Schwerkranken Menschen rät die Schulpsychologie dringend, sich so viele Alltagsrituale wie nur möglich zu erhalten. Aus Gründen der Lebensqualität. So ist es auch im Falle dieses Systems, das wir aus alter Gewohnheit gerne noch Demokratie nennen, obgleich ihm immer häufiger Indizes abgehen, die auf eine Demokratie schließen lassen würden. Diesem System haben die Ärzte Rituale verordnet, um nicht an sein Siechtum erinnert zu werden.
Meist sind die erhaltenen Rituale des Alltags leider nur noch Fassade. Ein durch Krankheit körperlich beeinträchtigter Kegelbruder zum Beispiel geht zwar weiterhin zur Kegelrunde, sitzt dort aber nur noch am Tisch, pflegt die dortigen sozialen Kontakte so gut es geht. Ans Kegeln selbst ist dabei nicht mehr zu denken. Das ist freilich trotzdem wichtig, hat aber mit dem wöchentlichen Ritual des Kegelspielens freilich immer weniger zu tun.

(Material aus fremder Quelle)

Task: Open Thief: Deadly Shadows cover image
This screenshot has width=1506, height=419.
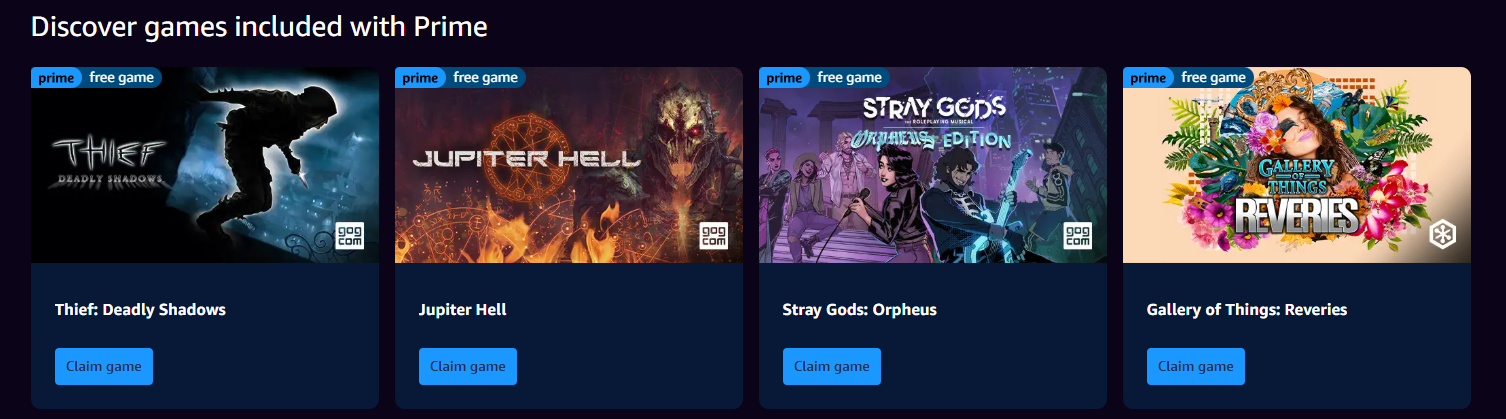Action: pyautogui.click(x=205, y=165)
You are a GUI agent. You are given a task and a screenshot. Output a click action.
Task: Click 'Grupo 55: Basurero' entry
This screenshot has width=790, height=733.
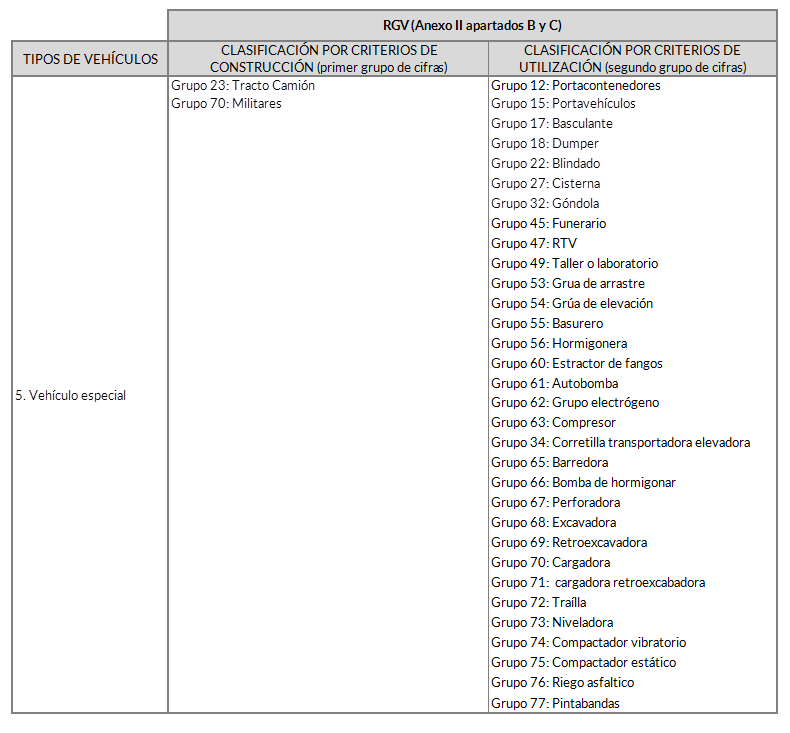coord(547,324)
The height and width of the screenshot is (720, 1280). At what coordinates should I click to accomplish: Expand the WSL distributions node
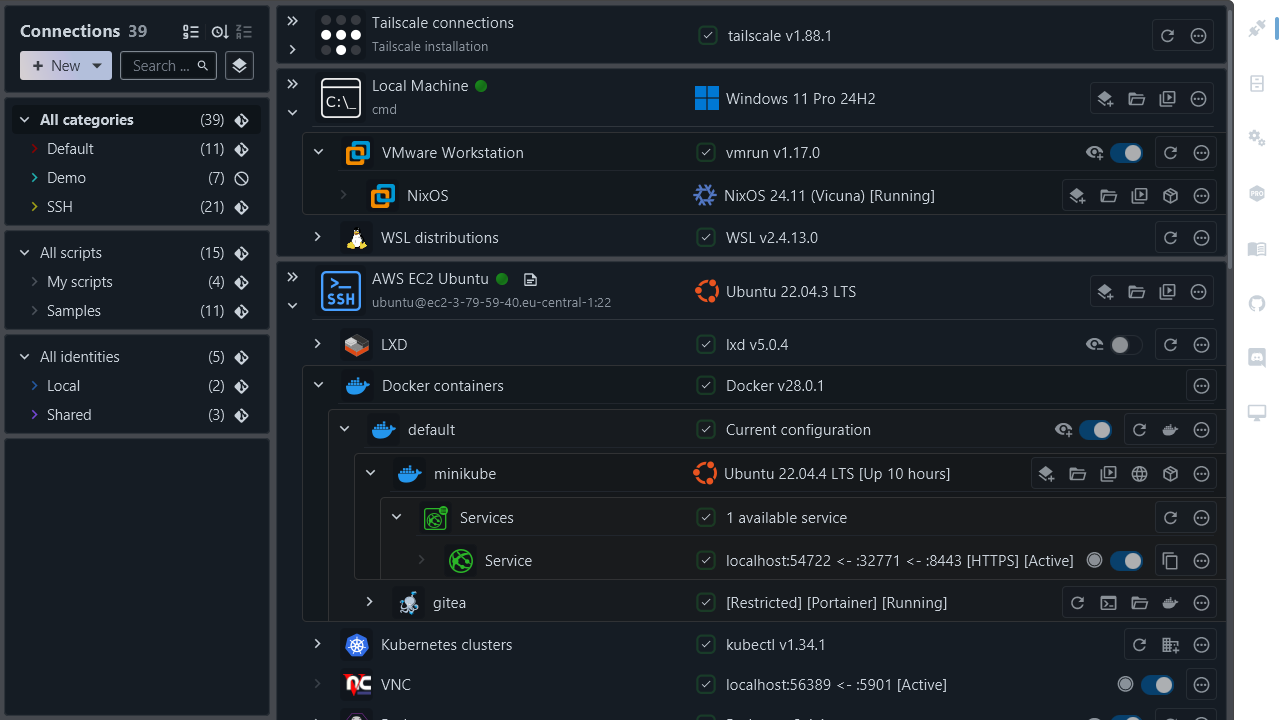pos(317,238)
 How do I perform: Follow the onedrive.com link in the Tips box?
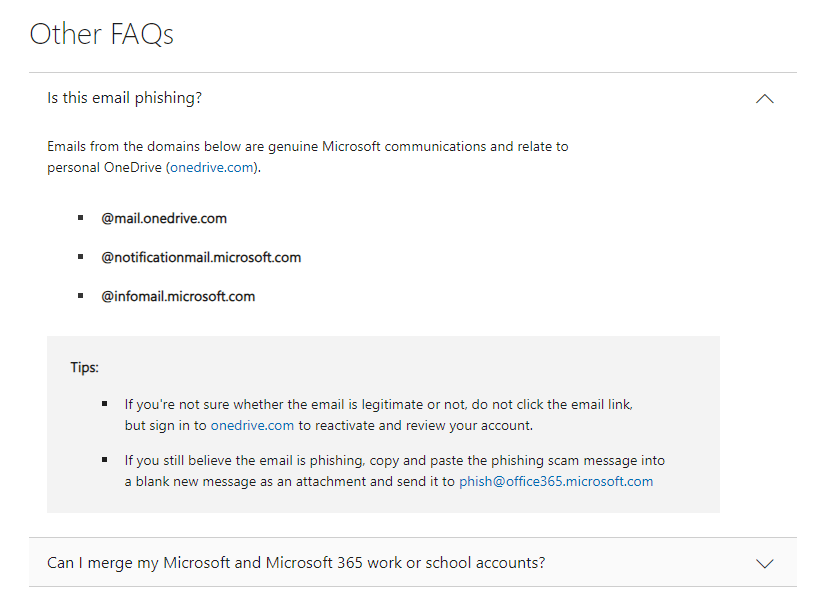tap(253, 425)
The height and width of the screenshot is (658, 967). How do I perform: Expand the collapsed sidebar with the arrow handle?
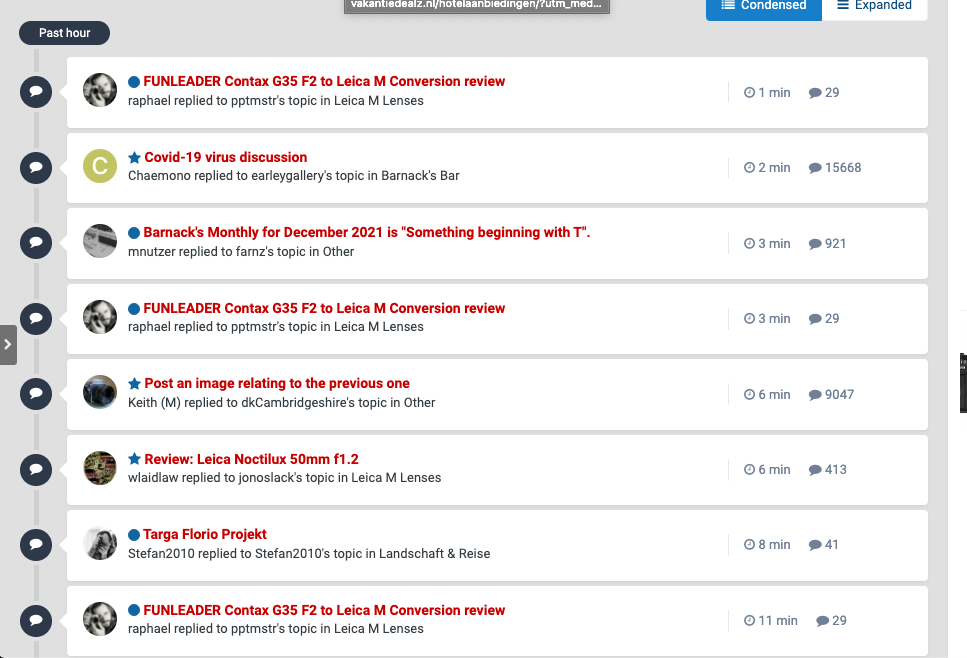point(8,344)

Der Wahlkampf ist ein typisches, wenn auch unregelmäßiges Alltagsritual einer gesunden Demokratie. Da wird um Positionen und Alternativen gerungen. Man kennt Polemik und Übertreibung, will seine Inhalte vermitteln und aufzeigen, dass es anders und manchmal vielleicht sogar besser geht. Diesen Prozess nannte man irgendwann Wahlkampf, weil es einem Kampf der Positionen und Richtungen gleichkam, weil es ein argumentatives Ringen und Buhlen war. Was davon trifft beim postdemokratischen "Wahlkampf" noch zu?

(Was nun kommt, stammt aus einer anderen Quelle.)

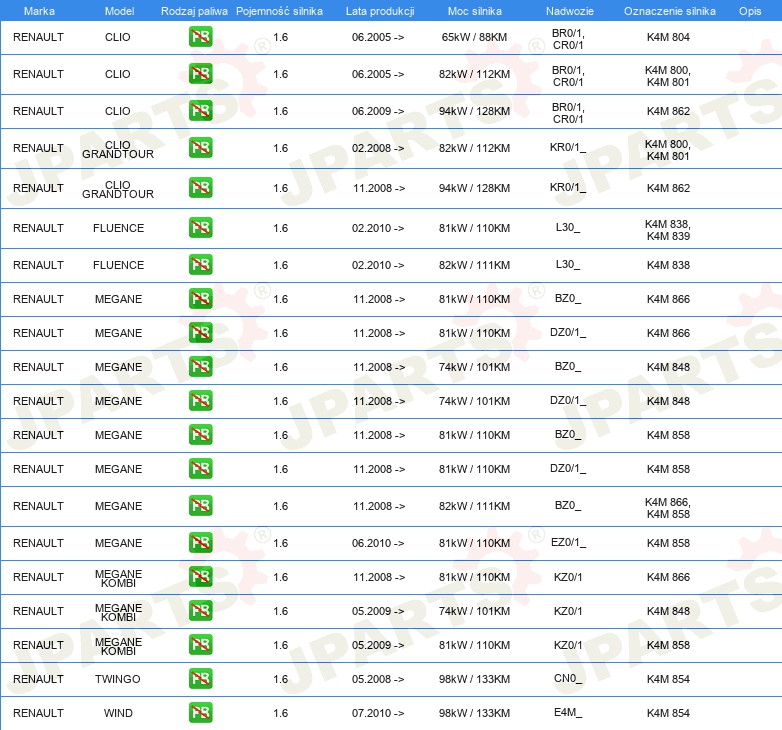Click the Lata produkcji column header
The height and width of the screenshot is (730, 782).
(x=379, y=10)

Der öffentliche Diskurs greift trotzdem terminologisch auf "den Wahlkampf" zurück. Er ist die Pflege eines Alltagsrituals, das mal anders vollzogen werden konnte, als die Demokratie noch etwas gesünder dastand, als sie noch robuster war, weil nicht marktkonform therapiert. Der Begriff täuscht so, wie der kranke Kegelbruder sein Umfeld und sich selbst täuscht, wenn er sagt, er gehe heute Abend zum Kegeln. Tut er ja nicht. Aber so hat er doch immer dazu gesagt. Warum sollte er es jetzt ändern? Mit seinem Lebensrhythmus wenigstens sprachlich nicht brechen zu müssen, ist auch eine Möglichkeit, sich Lebensqualität einzuschenken.
Der aktuelle Wahlkampf gleicht der traurigen gebeugten Gestalt, die zu ihrem Sport geht, den sie aber nur noch beobachten kann. So tun als ob. Was psychologisch wertvoll für einen kranken Menschen sein kann, stellt für die an Morbus Hayek, am reaganomischen Fieber leidende Demokratie der Marktkonformität eine Gefahr dar. Sie macht sich vor etwas zu sein, was sie nicht mehr ist. Es geht noch so wie früher!, stellt sie fest. Sie redet sich ein, dass sie wenn schon nicht kerngesund, so doch wenigstens rüstig genug ist, um zu tun, was sie immer tat. Das verschleiert, wie schlecht es um sie bestellt ist.